- [What is being asked]:
All the data below should be printed again without a single difference.

§

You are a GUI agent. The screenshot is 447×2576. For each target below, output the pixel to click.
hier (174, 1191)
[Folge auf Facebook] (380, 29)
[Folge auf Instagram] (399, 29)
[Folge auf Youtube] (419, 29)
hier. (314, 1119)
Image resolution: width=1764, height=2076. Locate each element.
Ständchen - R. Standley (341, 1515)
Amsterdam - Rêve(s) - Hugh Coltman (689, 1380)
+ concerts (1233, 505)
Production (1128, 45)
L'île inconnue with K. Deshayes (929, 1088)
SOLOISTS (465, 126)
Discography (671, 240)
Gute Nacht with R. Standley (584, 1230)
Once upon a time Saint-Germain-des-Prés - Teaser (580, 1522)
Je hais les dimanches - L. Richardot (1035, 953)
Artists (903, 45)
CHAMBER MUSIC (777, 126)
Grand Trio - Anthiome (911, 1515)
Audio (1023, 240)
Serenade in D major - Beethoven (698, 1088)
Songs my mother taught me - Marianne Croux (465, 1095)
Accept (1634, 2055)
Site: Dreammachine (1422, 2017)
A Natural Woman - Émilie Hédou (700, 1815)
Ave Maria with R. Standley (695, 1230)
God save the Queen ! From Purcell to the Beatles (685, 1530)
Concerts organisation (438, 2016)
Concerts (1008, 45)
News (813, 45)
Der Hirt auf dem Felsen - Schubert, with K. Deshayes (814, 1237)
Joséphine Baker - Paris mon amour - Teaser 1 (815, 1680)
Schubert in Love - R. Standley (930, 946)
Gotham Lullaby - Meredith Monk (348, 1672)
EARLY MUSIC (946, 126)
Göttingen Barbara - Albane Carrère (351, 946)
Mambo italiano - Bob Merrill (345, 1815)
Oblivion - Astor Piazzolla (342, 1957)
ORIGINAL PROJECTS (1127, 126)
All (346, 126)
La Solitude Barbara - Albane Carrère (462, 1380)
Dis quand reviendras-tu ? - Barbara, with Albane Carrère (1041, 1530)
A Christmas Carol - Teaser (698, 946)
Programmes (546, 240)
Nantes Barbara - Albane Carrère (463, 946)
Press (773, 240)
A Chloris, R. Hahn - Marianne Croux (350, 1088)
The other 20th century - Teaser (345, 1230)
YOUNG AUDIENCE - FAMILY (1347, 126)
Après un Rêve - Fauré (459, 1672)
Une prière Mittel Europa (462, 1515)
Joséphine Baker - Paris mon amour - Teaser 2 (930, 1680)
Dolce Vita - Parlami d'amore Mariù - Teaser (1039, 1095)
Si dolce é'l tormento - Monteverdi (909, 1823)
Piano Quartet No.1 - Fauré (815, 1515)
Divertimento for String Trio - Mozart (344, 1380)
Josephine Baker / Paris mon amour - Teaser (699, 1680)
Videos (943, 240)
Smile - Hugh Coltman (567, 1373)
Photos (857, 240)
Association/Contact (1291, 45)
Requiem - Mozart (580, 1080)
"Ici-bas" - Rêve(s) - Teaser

§

- [Reply to the task]:
You are a GUI agent. The screenshot is 447×2576. For each target below, output the pixel to click.
hier (174, 1191)
[Folge auf Facebook] (380, 29)
[Folge auf Instagram] (399, 29)
[Folge auf Youtube] (419, 29)
hier. (314, 1119)
Image resolution: width=1764, height=2076. Locate each element.
Ständchen - R. Standley (341, 1515)
Amsterdam - Rêve(s) - Hugh Coltman (689, 1380)
+ concerts (1233, 505)
Production (1128, 45)
L'île inconnue with K. Deshayes (929, 1088)
SOLOISTS (465, 126)
Discography (671, 240)
Gute Nacht with R. Standley (584, 1230)
Once upon a time Saint-Germain-des-Prés - Teaser (580, 1522)
Je hais les dimanches - L. Richardot (1035, 953)
Artists (903, 45)
CHAMBER MUSIC (777, 126)
Grand Trio - Anthiome (911, 1515)
Audio (1023, 240)
Serenade in D major - Beethoven (698, 1088)
Songs my mother taught me - Marianne Croux (465, 1095)
Accept (1634, 2055)
Site: Dreammachine (1422, 2017)
A Natural Woman - Émilie Hédou (700, 1815)
Ave Maria with R. Standley (695, 1230)
God save the Queen ! From Purcell to the Beatles (685, 1530)
Concerts organisation (438, 2016)
Concerts (1008, 45)
News (813, 45)
Der Hirt auf dem Felsen - Schubert, with K. Deshayes (814, 1237)
Joséphine Baker - Paris mon amour - Teaser 1 (815, 1680)
Schubert in Love - R. Standley (930, 946)
Gotham Lullaby - Meredith Monk (348, 1672)
EARLY MUSIC (946, 126)
Göttingen Barbara - Albane Carrère (351, 946)
Mambo italiano - Bob Merrill (345, 1815)
Oblivion - Astor Piazzolla (342, 1957)
ORIGINAL PROJECTS (1127, 126)
All (346, 126)
La Solitude Barbara - Albane Carrère (462, 1380)
Dis quand reviendras-tu ? - Barbara, with Albane Carrère (1041, 1530)
A Christmas Carol - Teaser (698, 946)
Programmes (546, 240)
Nantes Barbara - Albane Carrère (463, 946)
Press (773, 240)
A Chloris, R. Hahn - Marianne Croux (350, 1088)
The other 20th century - Teaser (345, 1230)
YOUNG AUDIENCE - FAMILY (1347, 126)
Après un Rêve - Fauré (459, 1672)
Une prière Mittel Europa (462, 1515)
Joséphine Baker - Paris mon amour - Teaser 2 (930, 1680)
Dolce Vita - Parlami d'amore Mariù - Teaser (1039, 1095)
Si dolce é'l tormento - Monteverdi (909, 1823)
Piano Quartet No.1 - Fauré (815, 1515)
Divertimento for String Trio - Mozart (344, 1380)
Josephine Baker / Paris mon amour - Teaser (699, 1680)
Videos (943, 240)
Smile - Hugh Coltman (567, 1373)
Photos (857, 240)
Association/Contact (1291, 45)
Requiem - Mozart (580, 1080)
"Ici-bas" - Rêve(s) - Teaser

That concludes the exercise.